Assemb. Linda Rosenthal, left, in Albany on June 4, 2019, and State...

Assemb. Linda Rosenthal, left, in Albany on June 4, 2019, and State Sen. Brad Hoylman in Manhattan on Aug. 18, 2019. Credit: AP / Hans Pennink; Charles Eckert

ALBANY — New Yorkers will have five more months to file child sexual abuse lawsuits under the Child Victims Act.

The “look-back” window to file lawsuits based on cases years old is now extended to Jan. 14 “to ensure that COVID-19 does not stand in the way of justice,” Gov. Andrew M. Cuomo said Friday in announcing his executive order.

The Child Victims Act temporarily suspends statutes of limitations for abuse charges and provides an opportunity for victims to file lawsuits against individuals and organizations.

Assemb.

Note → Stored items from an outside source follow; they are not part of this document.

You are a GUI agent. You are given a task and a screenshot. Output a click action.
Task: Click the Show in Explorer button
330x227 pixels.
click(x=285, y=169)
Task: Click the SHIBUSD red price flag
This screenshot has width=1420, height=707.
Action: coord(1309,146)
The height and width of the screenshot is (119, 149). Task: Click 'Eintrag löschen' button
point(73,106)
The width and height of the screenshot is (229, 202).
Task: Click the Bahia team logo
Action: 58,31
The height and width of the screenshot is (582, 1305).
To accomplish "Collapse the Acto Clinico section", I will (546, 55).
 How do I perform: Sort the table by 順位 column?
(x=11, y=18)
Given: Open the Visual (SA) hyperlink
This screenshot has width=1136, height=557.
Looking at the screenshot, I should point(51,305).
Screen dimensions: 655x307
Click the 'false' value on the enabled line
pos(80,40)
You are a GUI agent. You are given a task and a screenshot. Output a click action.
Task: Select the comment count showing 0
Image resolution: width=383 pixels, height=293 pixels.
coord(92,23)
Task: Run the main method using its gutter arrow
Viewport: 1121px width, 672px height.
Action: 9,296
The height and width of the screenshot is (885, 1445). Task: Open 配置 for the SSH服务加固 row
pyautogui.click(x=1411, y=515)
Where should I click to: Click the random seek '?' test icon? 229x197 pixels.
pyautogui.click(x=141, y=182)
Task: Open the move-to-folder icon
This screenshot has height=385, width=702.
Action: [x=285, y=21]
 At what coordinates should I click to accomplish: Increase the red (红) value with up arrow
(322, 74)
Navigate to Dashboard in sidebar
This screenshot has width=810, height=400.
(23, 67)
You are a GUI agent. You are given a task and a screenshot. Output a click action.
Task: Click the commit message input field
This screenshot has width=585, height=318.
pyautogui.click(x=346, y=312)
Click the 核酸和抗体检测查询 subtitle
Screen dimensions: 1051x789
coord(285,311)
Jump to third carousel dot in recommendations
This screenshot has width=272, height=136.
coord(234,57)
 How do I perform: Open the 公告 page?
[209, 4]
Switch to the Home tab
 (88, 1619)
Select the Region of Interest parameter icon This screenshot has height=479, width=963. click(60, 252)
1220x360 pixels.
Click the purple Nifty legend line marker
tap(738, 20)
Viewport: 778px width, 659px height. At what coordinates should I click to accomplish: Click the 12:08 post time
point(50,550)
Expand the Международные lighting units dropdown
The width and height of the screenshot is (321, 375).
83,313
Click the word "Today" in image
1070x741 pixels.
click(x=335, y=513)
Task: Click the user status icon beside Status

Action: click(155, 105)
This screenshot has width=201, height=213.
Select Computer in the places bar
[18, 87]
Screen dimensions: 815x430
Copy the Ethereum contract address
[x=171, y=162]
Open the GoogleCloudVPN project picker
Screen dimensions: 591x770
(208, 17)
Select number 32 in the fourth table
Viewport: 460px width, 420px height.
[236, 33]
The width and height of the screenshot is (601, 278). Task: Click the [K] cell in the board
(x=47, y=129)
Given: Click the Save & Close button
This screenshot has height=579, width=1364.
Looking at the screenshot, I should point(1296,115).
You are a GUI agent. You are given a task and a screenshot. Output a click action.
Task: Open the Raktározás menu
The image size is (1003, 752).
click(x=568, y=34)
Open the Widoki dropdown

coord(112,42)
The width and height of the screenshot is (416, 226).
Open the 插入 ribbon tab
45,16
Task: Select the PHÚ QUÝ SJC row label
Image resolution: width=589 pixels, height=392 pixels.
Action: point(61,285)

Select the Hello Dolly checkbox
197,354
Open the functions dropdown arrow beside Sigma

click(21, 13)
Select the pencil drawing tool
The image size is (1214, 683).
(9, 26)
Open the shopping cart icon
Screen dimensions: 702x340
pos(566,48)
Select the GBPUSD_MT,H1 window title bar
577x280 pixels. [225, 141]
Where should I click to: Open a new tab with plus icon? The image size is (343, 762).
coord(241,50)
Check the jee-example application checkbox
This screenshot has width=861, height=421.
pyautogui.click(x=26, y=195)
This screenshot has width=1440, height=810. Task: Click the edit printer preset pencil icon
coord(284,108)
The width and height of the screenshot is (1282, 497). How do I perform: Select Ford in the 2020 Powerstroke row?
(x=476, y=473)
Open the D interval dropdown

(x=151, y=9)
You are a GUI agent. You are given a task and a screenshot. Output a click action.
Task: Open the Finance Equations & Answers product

Linda Rosenthal (D-Manhattan) said the measure was prompted by uncertainty about whether the look-back period would end as scheduled in August, or be extended to compensate for lost time under Cuomo’s PAUSE order issued March 20, which shut down most of the state's economy.

“I had spoken to different attorneys who believed the time that was paused would be tacked on to the end of August, and others thought maybe it wasn’t,” Rosenthal said in an interview. “Certainly many people have yet to come forward. They are just starting to deal with it emotionally, and finding an attorney, and finding paperwork and just coming to terms.”

State Sen. Brad Hoylman (D-Manhattan), co-sponsor of the law, said filing CVA cases “takes courage, focus and lots of time.”

“As the unemployment rate spikes above 14%, it's unreasonable to expect survivors of child sexual abuse to do the emotional and legal work necessary to file CVA lawsuits while simultaneously fighting to pay rent and put food on the table,” he said.

Rosenthal and Hoylman are also pursuing a further extension of the act for children to August 2021, and another bill to provide a window for the filing of sexual abuse cases against people who were 18 years or older when the children were abused.

Hoylman said the relatively few cases filed under the CVA since Aug. 14, 2019 in some counties shows a need to provide more time for victims to come forward. He said there have been fewer than four cases in 35 counties, including no cases filed in 13 counties.